Article Excerpt: When science-fiction writers envision the future of mankind, a number of ideas for improving the world repeatedly pop up. They include free, unlimited energy and spaceships traveling at the speed of light. And they include the creation of miniature computers that serve as universal translators, eliminating all language barriers. The last of these dreams, at least, is something Google intends to make a reality. The man in charge of the project is a computer scientist from a small village near Erlangen, in southwestern Germany.
...[Google Translate's] team, headquartered at Google's main campus in Silicon Valley, has grown considerably. It includes several German computer scientists, but not a single linguist. Och himself isn't exactly a talented linguist, either. On the contrary, he says,
"I have trouble learning languages, and that's precisely the beauty of machine translation: The most important thing is to be good at math and statistics, and to be able to program."

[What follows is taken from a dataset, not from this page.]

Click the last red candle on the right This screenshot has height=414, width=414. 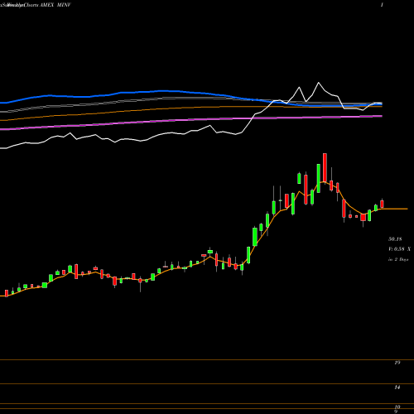pos(382,204)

Link to the full story here.
InterpretAmerica's Take: The mobile revolution has effectively wiped out geographic barriers to communication between far-flung points around the globe, and the skyrocketing global demand for instant communication is a clear result. But global communication requires more than people having easy, affordable access to each other through mobile apps; language barriers must also be overcome. Google saw this need and potential early on and has been working on perfecting Google Translate ever since. Now it is layering on voice recognition to its machine translation service so that we can talk to our phone in one language and have it speak to the listener seamlessly in another. This article provides history, context and the faces behind Google Translate, not one of which is a linguist. Seem impossible? Read on! At InterpretAmerica, our goal is to one day soon help our industry gain the visibility and recognition needed so that it will be unthinkable NOT to have a linguist on Google Translate's team. One step toward that will be Co-President Barry Olsen's upcoming talk at the TAUS Conference in Portland, OR, where he can take our message of the essential importance of having human translation and interpreting as part of global multilingual communications directly to the most powerful players in machine automation and translation.